Agencja podkreśla, że Mueller, który kiedyś był szefem strategii produktowej VW, ma poparcie większości członków 20-osobowej rady nadzorczej Volkswagena.
Według źródła zbliżonego do sprawy, rada ma zatwierdzić Muellera na nowego szefa już na piątkowym posiedzeniu. Poprzedni szef VW Martin Winterkorn w czwartek zrezygnował ze stanowiska po wybuchu skandalu z emisją spalin.
Długa historia
Mueller pracował dla Volkswagena od 1970 roku. Co istotne, ma on poparcie rodzinnego klanu Porsche-Piech, który ma decydujący głos w VW. Reuters przypomina, że obecny szef Porsche awansował w zarządzie Volkswagena w marcu tego roku. Uważany był za faworyta i ulubieńca rodziny Ferdinanda Porsche, która podobno starała się umieścić Muellera na czele niemieckiego giganta już na początku tego roku. Wówczas się nie udało. Winterkorn umocnił swoją pozycję.

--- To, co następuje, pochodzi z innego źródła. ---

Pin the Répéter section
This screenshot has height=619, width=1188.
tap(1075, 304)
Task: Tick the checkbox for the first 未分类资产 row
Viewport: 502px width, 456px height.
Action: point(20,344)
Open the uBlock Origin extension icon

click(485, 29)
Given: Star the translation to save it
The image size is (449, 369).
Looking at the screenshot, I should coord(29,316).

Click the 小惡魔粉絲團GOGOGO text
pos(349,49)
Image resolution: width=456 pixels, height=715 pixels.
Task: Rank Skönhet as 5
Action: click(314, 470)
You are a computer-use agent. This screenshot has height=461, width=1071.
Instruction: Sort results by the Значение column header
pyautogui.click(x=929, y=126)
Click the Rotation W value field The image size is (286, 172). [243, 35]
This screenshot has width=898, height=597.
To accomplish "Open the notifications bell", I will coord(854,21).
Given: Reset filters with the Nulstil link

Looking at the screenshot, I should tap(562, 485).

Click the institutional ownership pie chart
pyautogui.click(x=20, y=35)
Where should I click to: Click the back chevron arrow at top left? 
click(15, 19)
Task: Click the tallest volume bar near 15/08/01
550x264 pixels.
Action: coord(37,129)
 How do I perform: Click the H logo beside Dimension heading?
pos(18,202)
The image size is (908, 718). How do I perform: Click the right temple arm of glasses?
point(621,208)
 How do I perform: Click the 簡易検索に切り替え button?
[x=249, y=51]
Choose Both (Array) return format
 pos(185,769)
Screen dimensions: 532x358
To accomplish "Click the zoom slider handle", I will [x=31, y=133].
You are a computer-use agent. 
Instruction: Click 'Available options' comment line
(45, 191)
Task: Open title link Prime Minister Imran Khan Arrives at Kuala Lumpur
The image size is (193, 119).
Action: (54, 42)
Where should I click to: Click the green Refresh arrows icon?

Teraz musiał jednak odejść w atmosferze skandalu. Volkswagen przyznał, że w 11 milionach jego samochodów z silnikami dieslowskimi instalował specjalne oprogramowanie, potrafiące ustalić, że prowadzony jest pomiar emisji spalin i przestawić silnik na szczególnie oszczędny tryb pracy, gwarantujący nieprzekraczanie norm regulujących zawartość szkodliwych substancji w spalinach. Amerykańska Agencja Ochrony Środowiska (EPA) zarzuciła koncernowi, że w normalnych warunkach emisja spalin w jego pojazdach z konkretnym, popularnym modelem silnika dieslowskiego, wielokrotnie przekracza normy USA. Skandal odbił się echem na całym świecie. W mediach pojawiły się już określenia Dieselgate i Dieselschwindel.